_EJERCICIO 1:_ En el fragmento sobre las ciudades fronterizas, ¿qué ciudad se divisa en la otra orilla del Paraná al avanzar por la Ruta Nacional 12 hacia Posadas?

=== FRAGMENTO SELECCIONADO ===

FRONTERA. Me atraen las ciudades fronterizas, porque más allá de las divisiones políticas de los Estados, tienen una singularidad identitaria, la cual avala aquello de que la gente más que en provincias o países vive en regiones con rasgos culturales y sociales muy marcados. Estas marcas sin embargo, tienen sus matices tanto de un lado como del otro de las líneas fronterizas.
Cuando uno avanza por la Ruta Nacional 12 viniendo desde el norte hacia Posadas, de pronto, aparece dibujado en el horizonte, todo el despliegue edilicio de torres y edificios de la capital misionera y al mirar hacía la derecha uno ve a lo largo de la otra orilla del Paraná, la vista más silvestre y elegante de Encarnación, con edificaciones de evocación mediterránea, barcos y veleros amarrados y la extensión de playas expandidas en la costa.

=== LISTADO DISPONIBLE ===

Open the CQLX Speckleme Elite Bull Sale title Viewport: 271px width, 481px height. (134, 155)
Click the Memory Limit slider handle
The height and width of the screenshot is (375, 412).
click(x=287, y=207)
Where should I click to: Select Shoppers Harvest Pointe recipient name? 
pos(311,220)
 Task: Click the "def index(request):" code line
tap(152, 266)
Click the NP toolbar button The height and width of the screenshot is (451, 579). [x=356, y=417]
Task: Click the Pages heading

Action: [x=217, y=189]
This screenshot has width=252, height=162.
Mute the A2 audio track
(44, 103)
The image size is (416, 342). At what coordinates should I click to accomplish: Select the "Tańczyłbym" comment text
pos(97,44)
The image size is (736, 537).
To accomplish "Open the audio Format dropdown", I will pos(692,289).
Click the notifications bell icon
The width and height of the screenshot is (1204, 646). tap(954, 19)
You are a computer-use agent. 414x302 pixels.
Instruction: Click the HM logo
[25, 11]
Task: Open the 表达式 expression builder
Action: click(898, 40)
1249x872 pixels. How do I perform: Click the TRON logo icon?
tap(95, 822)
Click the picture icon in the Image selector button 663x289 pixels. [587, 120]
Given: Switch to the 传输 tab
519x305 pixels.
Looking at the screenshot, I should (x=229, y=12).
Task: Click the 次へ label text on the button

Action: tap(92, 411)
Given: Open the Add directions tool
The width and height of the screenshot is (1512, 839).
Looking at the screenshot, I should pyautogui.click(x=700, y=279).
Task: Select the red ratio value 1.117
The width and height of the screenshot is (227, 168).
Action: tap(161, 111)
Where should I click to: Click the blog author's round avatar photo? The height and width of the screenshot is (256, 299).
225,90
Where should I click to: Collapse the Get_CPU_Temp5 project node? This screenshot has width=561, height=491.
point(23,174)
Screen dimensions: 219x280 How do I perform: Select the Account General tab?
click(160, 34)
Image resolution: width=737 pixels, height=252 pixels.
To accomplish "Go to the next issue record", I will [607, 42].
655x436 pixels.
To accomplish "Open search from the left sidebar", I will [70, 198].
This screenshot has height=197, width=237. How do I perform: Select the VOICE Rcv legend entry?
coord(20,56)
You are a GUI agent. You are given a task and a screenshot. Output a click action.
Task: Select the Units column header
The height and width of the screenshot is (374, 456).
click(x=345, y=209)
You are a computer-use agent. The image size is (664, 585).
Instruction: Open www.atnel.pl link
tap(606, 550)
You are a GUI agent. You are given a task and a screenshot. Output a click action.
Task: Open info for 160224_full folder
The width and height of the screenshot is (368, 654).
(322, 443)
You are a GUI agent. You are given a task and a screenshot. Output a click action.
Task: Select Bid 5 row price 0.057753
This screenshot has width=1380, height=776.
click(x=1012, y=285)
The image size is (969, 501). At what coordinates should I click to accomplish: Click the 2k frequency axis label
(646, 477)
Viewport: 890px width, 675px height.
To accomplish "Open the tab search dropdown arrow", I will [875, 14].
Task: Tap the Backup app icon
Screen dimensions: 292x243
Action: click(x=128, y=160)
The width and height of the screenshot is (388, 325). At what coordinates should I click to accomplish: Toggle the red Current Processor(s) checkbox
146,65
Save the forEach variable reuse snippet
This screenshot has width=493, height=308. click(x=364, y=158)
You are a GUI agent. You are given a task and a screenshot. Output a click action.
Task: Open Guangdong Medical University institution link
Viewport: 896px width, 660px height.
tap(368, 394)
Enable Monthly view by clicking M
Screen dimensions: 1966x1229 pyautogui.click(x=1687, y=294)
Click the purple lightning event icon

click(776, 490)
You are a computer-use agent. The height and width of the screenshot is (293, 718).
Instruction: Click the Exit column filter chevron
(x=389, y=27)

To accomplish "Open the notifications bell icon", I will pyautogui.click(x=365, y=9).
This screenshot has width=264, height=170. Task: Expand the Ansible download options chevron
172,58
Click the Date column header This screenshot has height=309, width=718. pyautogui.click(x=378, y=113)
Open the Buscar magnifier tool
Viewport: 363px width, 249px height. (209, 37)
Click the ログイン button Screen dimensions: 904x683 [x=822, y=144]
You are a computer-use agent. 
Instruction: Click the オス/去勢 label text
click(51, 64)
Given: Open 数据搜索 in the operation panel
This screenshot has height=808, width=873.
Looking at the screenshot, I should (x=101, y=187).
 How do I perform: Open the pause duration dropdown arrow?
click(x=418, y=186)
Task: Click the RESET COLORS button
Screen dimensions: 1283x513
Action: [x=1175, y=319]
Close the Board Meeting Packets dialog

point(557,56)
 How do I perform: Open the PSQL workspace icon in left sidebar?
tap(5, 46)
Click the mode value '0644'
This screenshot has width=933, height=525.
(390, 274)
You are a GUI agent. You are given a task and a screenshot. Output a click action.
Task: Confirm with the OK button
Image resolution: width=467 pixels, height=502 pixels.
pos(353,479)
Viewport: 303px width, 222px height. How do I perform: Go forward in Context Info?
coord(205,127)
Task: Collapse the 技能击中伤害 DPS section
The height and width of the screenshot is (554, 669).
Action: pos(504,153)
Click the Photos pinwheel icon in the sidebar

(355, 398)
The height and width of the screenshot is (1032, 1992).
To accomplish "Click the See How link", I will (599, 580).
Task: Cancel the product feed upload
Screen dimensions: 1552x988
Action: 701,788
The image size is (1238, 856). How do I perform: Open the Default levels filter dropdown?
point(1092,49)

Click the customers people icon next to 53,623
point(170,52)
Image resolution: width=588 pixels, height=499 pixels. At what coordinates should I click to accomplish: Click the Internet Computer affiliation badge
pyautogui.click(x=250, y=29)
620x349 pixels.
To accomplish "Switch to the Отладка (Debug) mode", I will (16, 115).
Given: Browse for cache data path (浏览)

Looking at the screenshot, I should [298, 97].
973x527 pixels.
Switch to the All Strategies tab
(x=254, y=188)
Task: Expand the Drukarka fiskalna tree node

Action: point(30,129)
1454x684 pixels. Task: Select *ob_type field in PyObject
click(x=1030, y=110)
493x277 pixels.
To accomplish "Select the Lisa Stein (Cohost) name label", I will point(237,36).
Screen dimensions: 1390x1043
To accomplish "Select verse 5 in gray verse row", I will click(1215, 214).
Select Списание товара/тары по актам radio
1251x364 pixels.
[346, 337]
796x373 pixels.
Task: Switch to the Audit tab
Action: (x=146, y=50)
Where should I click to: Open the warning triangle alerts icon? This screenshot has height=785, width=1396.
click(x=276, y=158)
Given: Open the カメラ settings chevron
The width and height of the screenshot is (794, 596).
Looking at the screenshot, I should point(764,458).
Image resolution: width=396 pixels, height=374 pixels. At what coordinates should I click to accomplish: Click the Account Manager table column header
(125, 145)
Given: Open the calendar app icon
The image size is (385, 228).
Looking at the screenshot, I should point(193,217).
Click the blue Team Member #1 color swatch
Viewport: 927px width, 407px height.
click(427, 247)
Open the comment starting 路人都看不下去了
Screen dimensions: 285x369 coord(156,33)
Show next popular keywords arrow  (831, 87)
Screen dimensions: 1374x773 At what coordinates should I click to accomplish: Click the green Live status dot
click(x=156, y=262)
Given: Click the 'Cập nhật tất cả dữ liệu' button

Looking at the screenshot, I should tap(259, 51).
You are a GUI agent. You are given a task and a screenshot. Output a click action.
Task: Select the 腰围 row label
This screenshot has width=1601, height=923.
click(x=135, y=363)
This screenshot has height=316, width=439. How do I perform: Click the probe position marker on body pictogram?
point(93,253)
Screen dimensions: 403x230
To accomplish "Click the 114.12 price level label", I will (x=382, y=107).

===

_EJERCICIO 2:_ Reproduce sin cambios las líneas del listado que van desde su comienzo hasta la que contiene "click(x=287, y=207)", ambas incluidas.

_SOLUCIÓN 1:_ Encarnación.

_SOLUCIÓN 2:_
Open the CQLX Speckleme Elite Bull Sale title Viewport: 271px width, 481px height. (134, 155)
Click the Memory Limit slider handle
The height and width of the screenshot is (375, 412).
click(x=287, y=207)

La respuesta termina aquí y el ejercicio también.